Living Right In a Left Brain World Part 1

It’s not enough to have a good mind. The main thing is to use it well.
— Rene Descartes

One way to use your brain well is to learn to tap into your right-brain’s wisdom, creativity, insight and spiritual connection. Once you bring those images to consciousness, you can use them to assist you in your daily life.

Your conscious mind is your left-brain and your subconscious mind is your right-brain.

hBeing in a right-brain state changes your brain chemistry from stress (fight or flight) to relaxation response. It is accompanied by a feeling of relaxation and connection.
Our brains are divided from front to back into two halves, looking something like an overgrown walnut.

Left-brain involves our conscious, cognitive, logical, rational and linear way of thinking. Left-brain represents masculinity, doing, choice/action, will, understanding, meaning, mathematics, and linguistic talents. It is also analytical, technical, problem solving, financial, and organizational.

Right-brain specializes in our emotional and creative ways. It represents femininity, feelings, the subconscious, memory and association, and non-linear thinking. It is intuitive, imaginative, perceptive, conceptive, spatial, integrative, and innovative.

Right side of the body is controlled by left-brain. Left side of the body is controlled by right-brain.

Each side of the brain has a regulated program that instructs the opposite half of the body to move and to record sensations of movement. When the fingers of your right hand make piano movements, brain cells in your left hemisphere send out the signals first. If you stub your left big toe, your right brain registers the pain.

But if you have a stroke or somehow lose function in one part of the brain, another part can take over that function. In that way the brain is holographic. I have been asked if left-handed people are less logical or right-handed people are less intuitive. The answer is that neither statements are true.

In our left-brain dominant society, we are taught to follow the linear road of reality: to begin at point A and follow as straight a line as possible to our destination. We put one foot in front of the other. One step follows another in sequence. We move from past to present to future. We accept only that which we can see, touch, taste, smell and hear. All must make logical sense. Physical reality is solid and impenetrable.

But not everything responds to that linear road. If we follow it exclusively, we miss anything that does not fit within its logic. We miss the wisdom that exists beyond the narrow boundaries of the linear world.

Logic vs. intuition

Our modern society leans towards the logical, the scientific way of thinking. Think of all the knowledge that has been amassed over the centuries, all the comforts developed from science. Logic is about deriving the basic truths from a set of observations or conditions. The conclusions reached must show the reasons or logic behind them. A scientific breakthrough that comes from a dream or intuition must be presented as if it were the result of logic. Otherwise it usually will not be accepted.

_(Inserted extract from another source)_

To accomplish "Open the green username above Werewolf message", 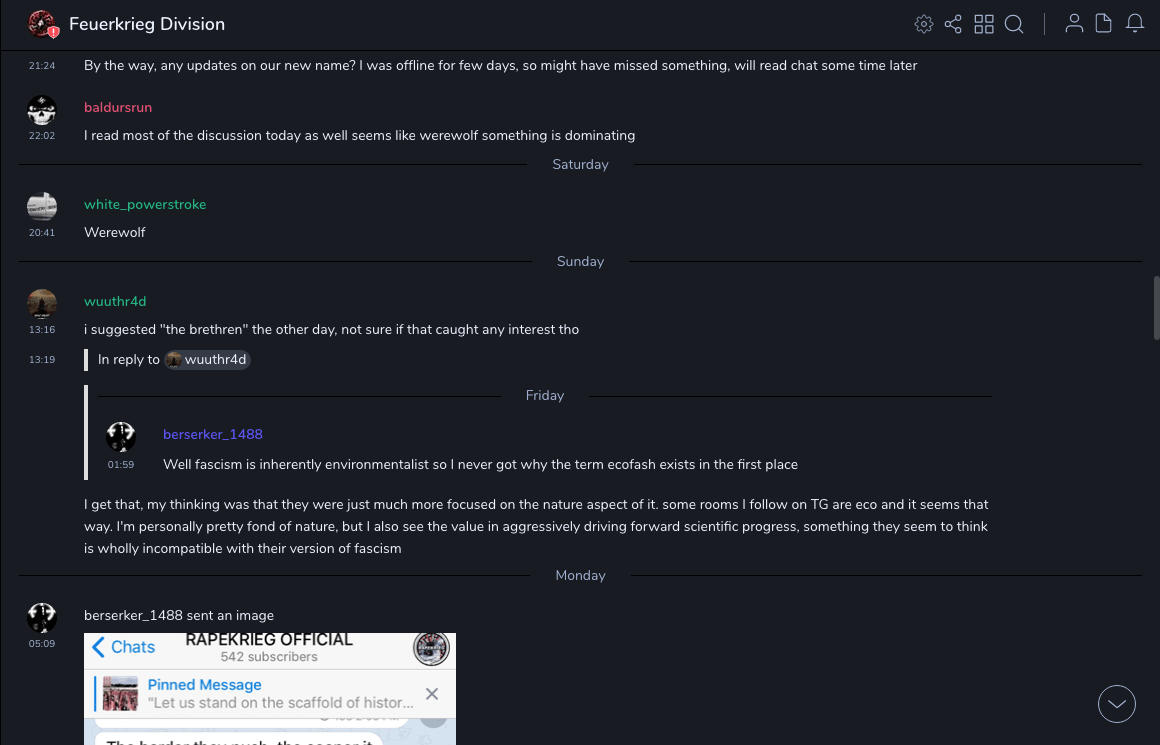I will pos(145,205).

On the other hand, intuition is a state of direct knowing. It is often spontaneous and comes without the use of the rational thinking process. You know that you know and that’s that!

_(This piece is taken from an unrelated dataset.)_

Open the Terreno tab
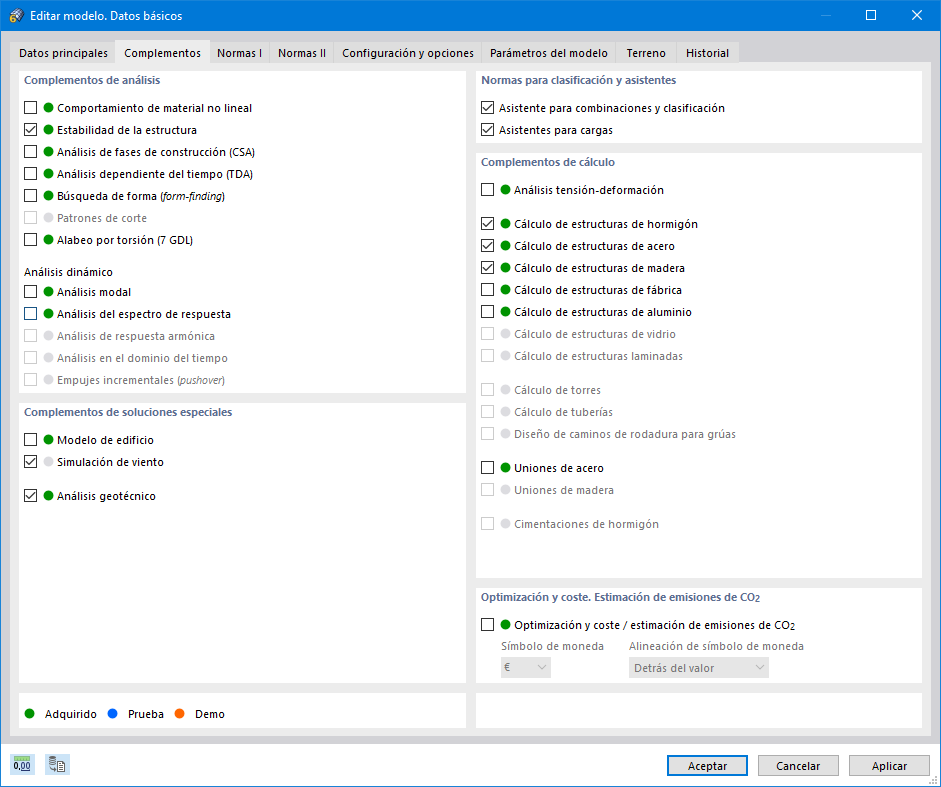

All of us use both left and right brain although each of us leans more in one direction or another. But in truth, our left and right brains are always interacting.

We each have a unique combination and balance of using both sides of the brain. Here are some examples of right/left cooperation in action:

  • Albert, a hair stylist, gets a flash of vision (right-brain) of the perfect style or cut of a client’s hair. He can see in an instant what outcome he wants. Then his practical (left-brain) mind executes it step by step. The flash of vision is fast and complete. He then enjoys the practical, linear steps of getting to the vision. The right-brain flash of intuition is an important balance for him that he recognizes.
  • Caroline is a writer who much prefers the creative right-brain process and hates the editing left-brain part of writing. Yet both are important functions of the art. She often gets out her coloured pencils and colouring book and colours for a while to stimulate her right brain before she writes.
  • David reads fiction for a short time before he starts a painting session.
  • John, the amazing CEO of a big company, knits when he needs a creative idea or has to solve a problem.
  • Lauren stands in the bathroom in one particular spot and grooms to get breakthroughs.

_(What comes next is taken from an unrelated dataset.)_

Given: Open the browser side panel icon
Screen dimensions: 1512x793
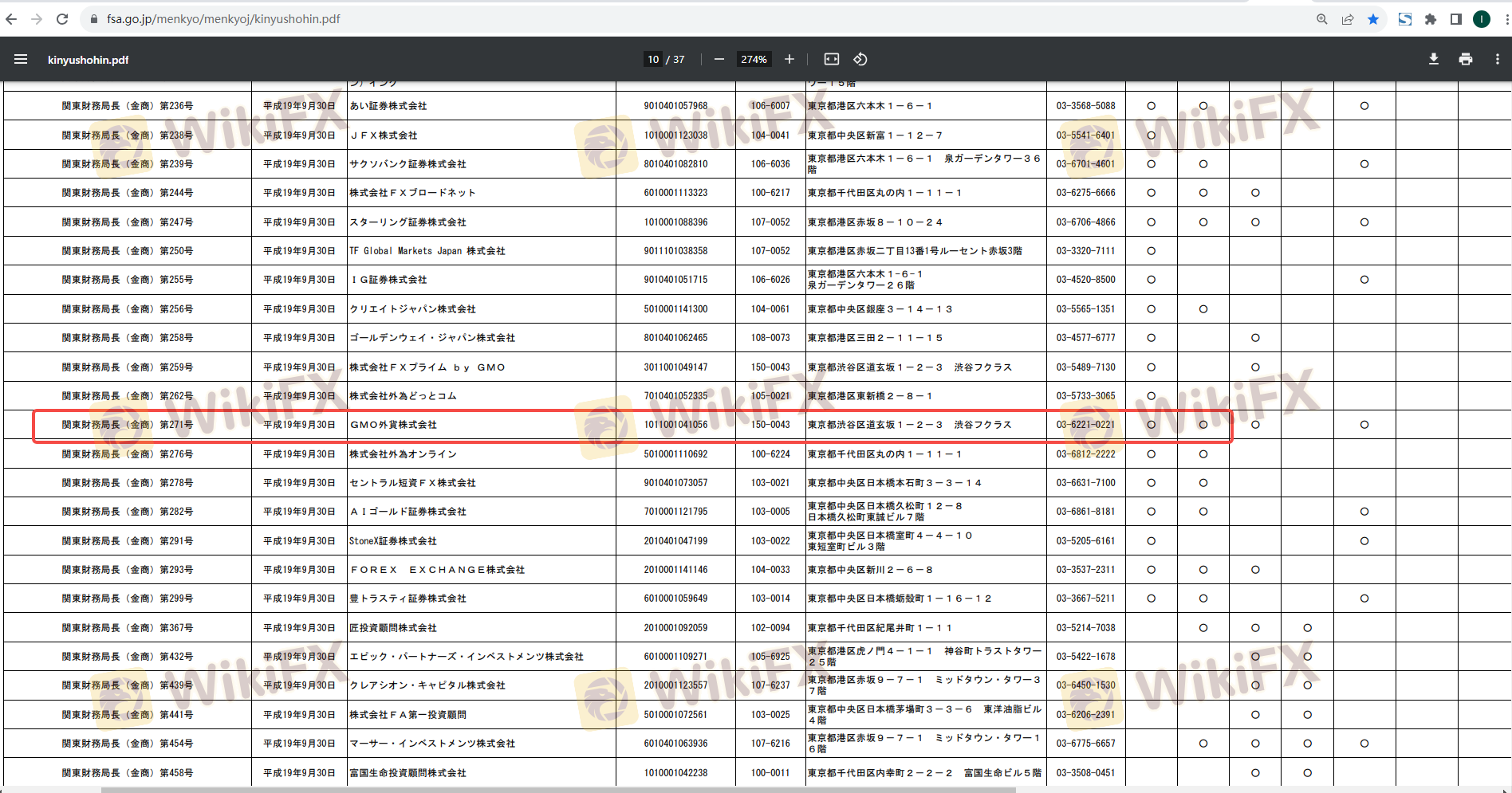Looking at the screenshot, I should [x=1455, y=19].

We need to understand how to help our left and right brains work together to create a whole-brain consciousness. Studies have shown that when healers are healing they have both left and right brain frequencies in sync. The ideal is to use the whole brain working together, in sync with itself, thus creating a synergy of the two halves that enhances all brain functions. This allows us to harness greater creativity, optimal learning, problem solving, health and personal quality of life.